Construction - Business purchase agreement - Agreement providing for apportionment of payments and liabilities of business before and after effective dates

David Whelan Sports Ltd v JJB Sports: CA (Civ Div) (Lord Justices Ward, Stanley Burnton, Elias): 19 January 2012

The defendant company operated health and fitness clubs through the business of JJB Sports plc. It had entered negotiations with a manufacturer for the purchase of equipment to be used in the business.

The defendant had not wished to pay the list price for the equipment, so it had been agreed that it would purchase the equipment through a leasing company for the full list price, and the manufacturer would pay a lump sum back to the defendant to represent the difference between the list price and the sum that the defendant had been willing to pay. The defendant subsequently entered into a business purchase agreement (the agreement) by which the claimant company had acquired the defendant’s business.

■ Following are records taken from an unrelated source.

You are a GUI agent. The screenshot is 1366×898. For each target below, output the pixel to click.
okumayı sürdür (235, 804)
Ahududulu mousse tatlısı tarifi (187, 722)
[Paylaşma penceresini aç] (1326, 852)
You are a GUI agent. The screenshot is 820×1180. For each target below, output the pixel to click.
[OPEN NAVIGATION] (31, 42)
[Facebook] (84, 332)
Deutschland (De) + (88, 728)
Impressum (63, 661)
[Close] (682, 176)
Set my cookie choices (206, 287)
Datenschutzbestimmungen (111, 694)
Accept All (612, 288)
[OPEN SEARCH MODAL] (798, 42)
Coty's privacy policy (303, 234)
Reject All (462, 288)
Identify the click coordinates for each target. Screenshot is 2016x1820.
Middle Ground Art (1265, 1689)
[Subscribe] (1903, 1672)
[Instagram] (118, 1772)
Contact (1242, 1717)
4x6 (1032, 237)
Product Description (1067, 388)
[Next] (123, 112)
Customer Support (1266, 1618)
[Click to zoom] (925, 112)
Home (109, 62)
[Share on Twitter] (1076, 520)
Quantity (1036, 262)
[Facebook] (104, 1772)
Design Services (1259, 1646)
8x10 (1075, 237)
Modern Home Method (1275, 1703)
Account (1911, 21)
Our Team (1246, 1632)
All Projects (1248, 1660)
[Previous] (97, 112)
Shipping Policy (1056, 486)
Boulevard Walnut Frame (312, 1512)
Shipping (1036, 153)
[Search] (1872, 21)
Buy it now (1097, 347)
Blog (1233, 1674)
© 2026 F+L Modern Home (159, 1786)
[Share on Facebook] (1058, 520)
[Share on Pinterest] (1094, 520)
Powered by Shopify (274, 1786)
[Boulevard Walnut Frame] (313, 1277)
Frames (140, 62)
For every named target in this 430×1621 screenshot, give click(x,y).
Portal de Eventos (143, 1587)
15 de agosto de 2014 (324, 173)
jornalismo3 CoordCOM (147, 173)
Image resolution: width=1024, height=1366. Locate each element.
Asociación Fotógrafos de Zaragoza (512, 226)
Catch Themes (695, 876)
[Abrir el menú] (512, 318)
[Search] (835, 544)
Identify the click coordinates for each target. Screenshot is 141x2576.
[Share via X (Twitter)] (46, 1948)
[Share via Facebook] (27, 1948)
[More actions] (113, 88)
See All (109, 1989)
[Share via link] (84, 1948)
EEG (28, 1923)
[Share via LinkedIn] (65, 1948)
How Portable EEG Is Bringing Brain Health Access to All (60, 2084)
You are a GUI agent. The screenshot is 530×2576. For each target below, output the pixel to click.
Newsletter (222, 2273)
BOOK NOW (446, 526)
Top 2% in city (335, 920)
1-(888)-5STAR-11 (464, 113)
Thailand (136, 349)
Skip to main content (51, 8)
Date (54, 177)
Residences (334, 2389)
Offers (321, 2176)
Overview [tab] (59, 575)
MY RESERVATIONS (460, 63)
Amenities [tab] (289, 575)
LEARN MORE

There had been provision for liabilities and payments received and to be received, or paid and to be paid by the business over the period before and after an effective date, and those liabilities or payments were to be apportioned under the terms of the agreement. The claimant claimed that the one-off payment made by the manufacturer to the defendant under the agreement for the supply of the equipment had fallen to be apportioned under the terms of the agreement. The judge rejected the claim on the basis that the one-off payment had not been made pursuant to any contractual term that had apportioned it, or in any way made it payable over a period which had fallen partly before or partly after the effective date. The claimant appealed.

The issue for determination was whether the judge had erred in finding that the one-off payment had not fallen to be apportioned under the terms of the agreement. The appeal would be dismissed.

The sum paid by the manufacturer to the defendant had been a one-off payment that had not been, by the terms of any contract or otherwise, apportionable to any period whatsoever. That payment could have been used subsequently to acquire assets for the business, which would have passed under the agreement, and if there had been an apportionment in such circumstances the claimant would have received both the benefit of the equipment that had passed and the benefit of the apportionment (see [6] of the judgment).

There had been nothing necessarily unfair in the construction of the contract that the judge had adopted (see [6] of the judgment).

Mark Harper (instructed by DLA Piper UK) for the claimant; Jonathan Rodger (instructed by DWF) for the defendant.